Летом еще в 1809 году, Пьер вернулся в Петербург. По переписке наших масонов с заграничными было известно, что Безухий успел за границей получить доверие многих высокопоставленных лиц, проник многие тайны, был возведен в высшую степень и везет с собою многое для общего блага каменьщического дела в России. Петербургские масоны все приехали к нему, заискивая в нем, и всем показалось, что он что то скрывает и готовит.
Назначено было торжественное заседание ложи 2 го градуса, в которой Пьер обещал сообщить то, что он имеет передать петербургским братьям от высших руководителей ордена. Заседание было полно. После обыкновенных обрядов Пьер встал и начал свою речь.
– Любезные братья, – начал он, краснея и запинаясь и держа в руке написанную речь. – Недостаточно блюсти в тиши ложи наши таинства – нужно действовать… действовать. Мы находимся в усыплении, а нам нужно действовать. – Пьер взял свою тетрадь и начал читать.
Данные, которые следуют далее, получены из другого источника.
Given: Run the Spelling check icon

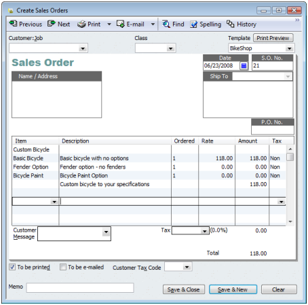Looking at the screenshot, I should [x=193, y=24].
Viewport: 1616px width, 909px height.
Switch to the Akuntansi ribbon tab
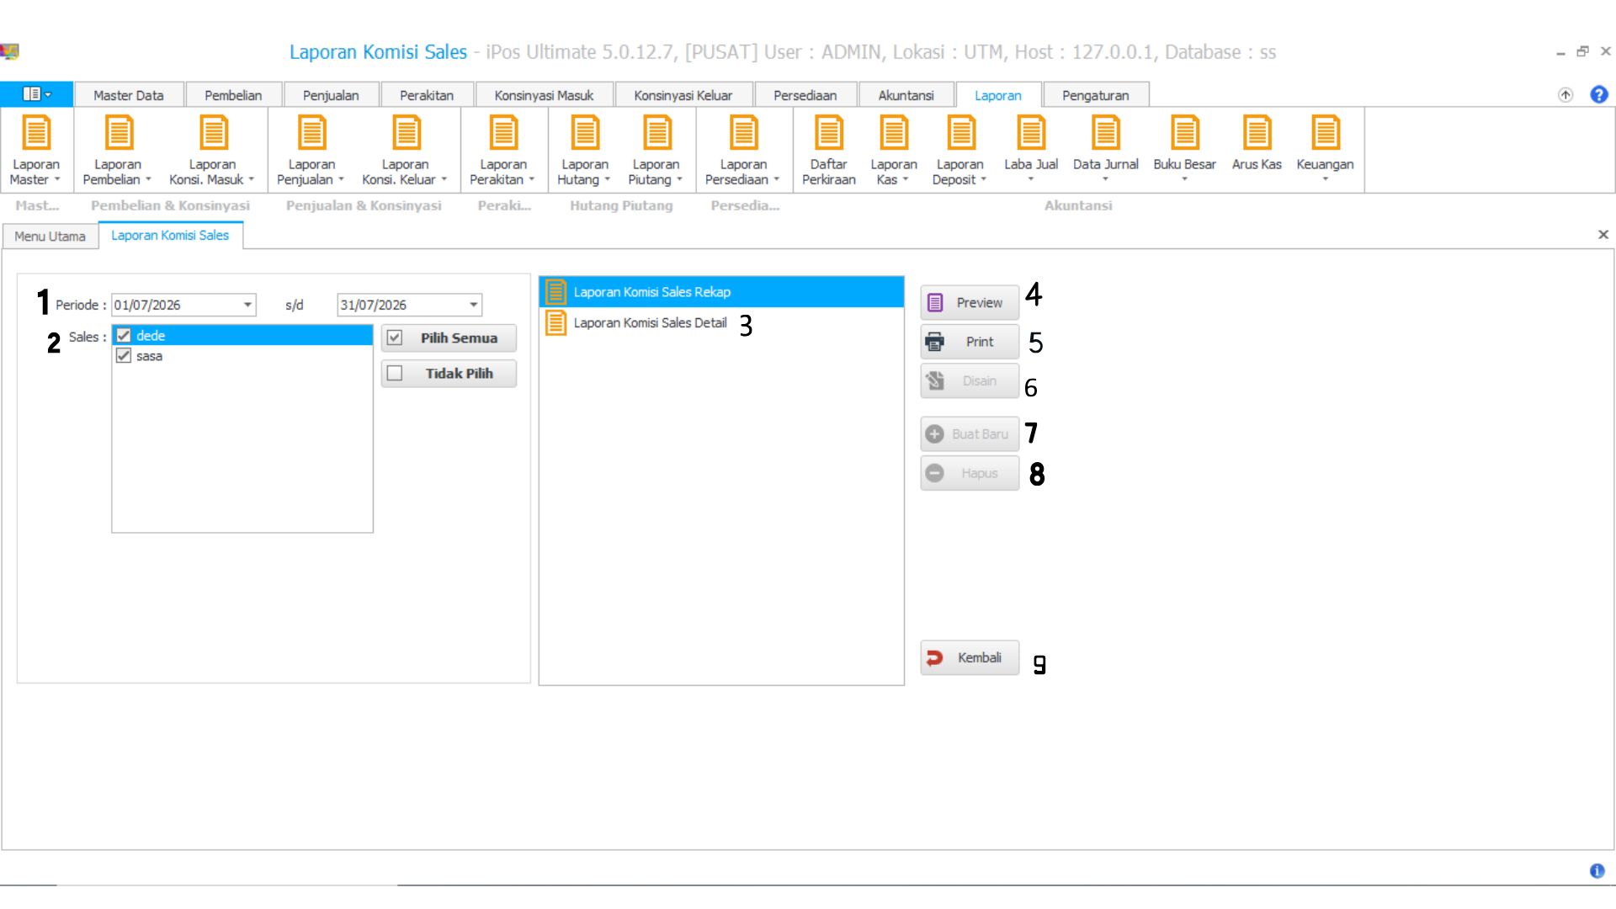click(906, 95)
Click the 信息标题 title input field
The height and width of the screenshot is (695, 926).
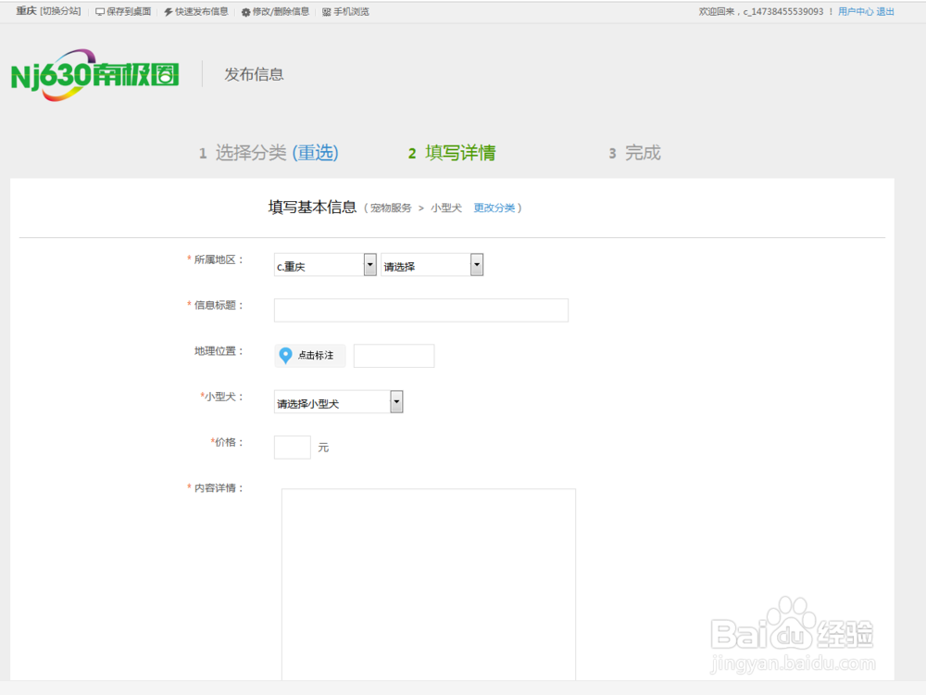click(420, 310)
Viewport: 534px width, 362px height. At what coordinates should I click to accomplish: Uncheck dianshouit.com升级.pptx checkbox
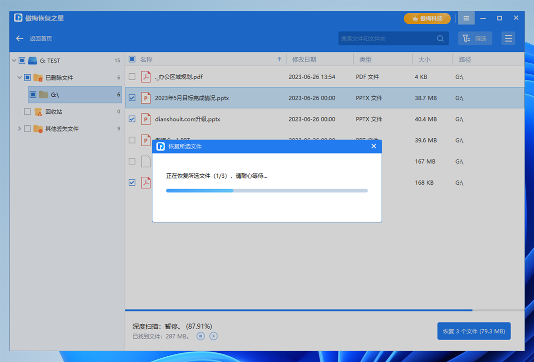132,119
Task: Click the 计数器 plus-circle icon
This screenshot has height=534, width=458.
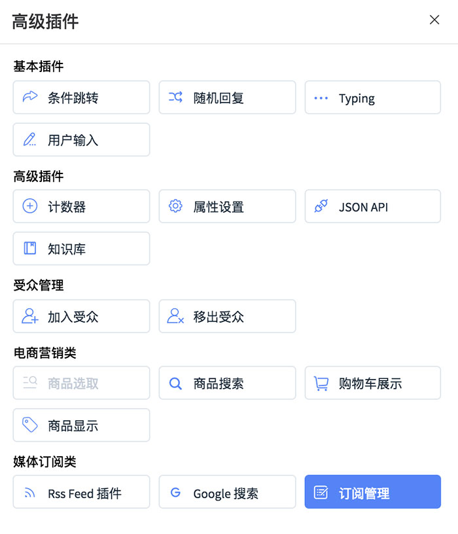Action: click(x=30, y=206)
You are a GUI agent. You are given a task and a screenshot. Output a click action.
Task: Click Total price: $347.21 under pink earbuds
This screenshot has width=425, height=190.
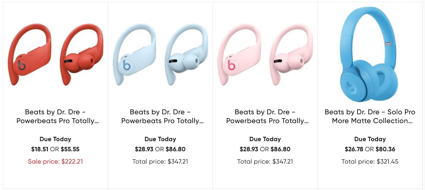265,162
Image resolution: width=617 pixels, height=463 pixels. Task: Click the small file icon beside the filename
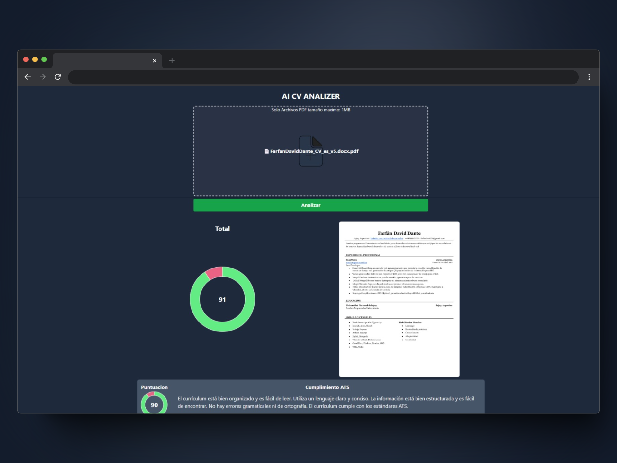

«Для распространения чистой истины и доставления торжества добродетели, читал он, должны мы очистить людей от предрассудков, распространить правила, сообразные с духом времени, принять на себя воспитание юношества, соединиться неразрывными узами с умнейшими людьми, смело и вместе благоразумно преодолевать суеверие, неверие и глупость, образовать из преданных нам людей, связанных между собою единством цели и имеющих власть и силу.
«Для достижения сей цели должно доставить добродетели перевес над пороком, должно стараться, чтобы честный человек обретал еще в сем мире вечную награду за свои добродетели. Но в сих великих намерениях препятствуют нам весьма много – нынешние политические учреждения. Что же делать при таковом положении вещей? Благоприятствовать ли революциям, всё ниспровергнуть, изгнать силу силой?… Нет, мы весьма далеки от того. Всякая насильственная реформа достойна порицания, потому что ни мало не исправит зла, пока люди остаются таковы, каковы они есть, и потому что мудрость не имеет нужды в насилии.
«Весь план ордена должен быть основан на том, чтоб образовать людей твердых, добродетельных и связанных единством убеждения, убеждения, состоящего в том, чтобы везде и всеми силами преследовать порок и глупость и покровительствовать таланты и добродетель: извлекать из праха людей достойных, присоединяя их к нашему братству. Тогда только орден наш будет иметь власть – нечувствительно вязать руки покровителям беспорядка и управлять ими так, чтоб они того не примечали. Одним словом, надобно учредить всеобщий владычествующий образ правления, который распространялся бы над целым светом, не разрушая гражданских уз, и при коем все прочие правления могли бы продолжаться обыкновенным своим порядком и делать всё, кроме того только, что препятствует великой цели нашего ордена, то есть доставлению добродетели торжества над пороком. Сию цель предполагало само христианство. Оно учило людей быть мудрыми и добрыми, и для собственной своей выгоды следовать примеру и наставлениям лучших и мудрейших человеков.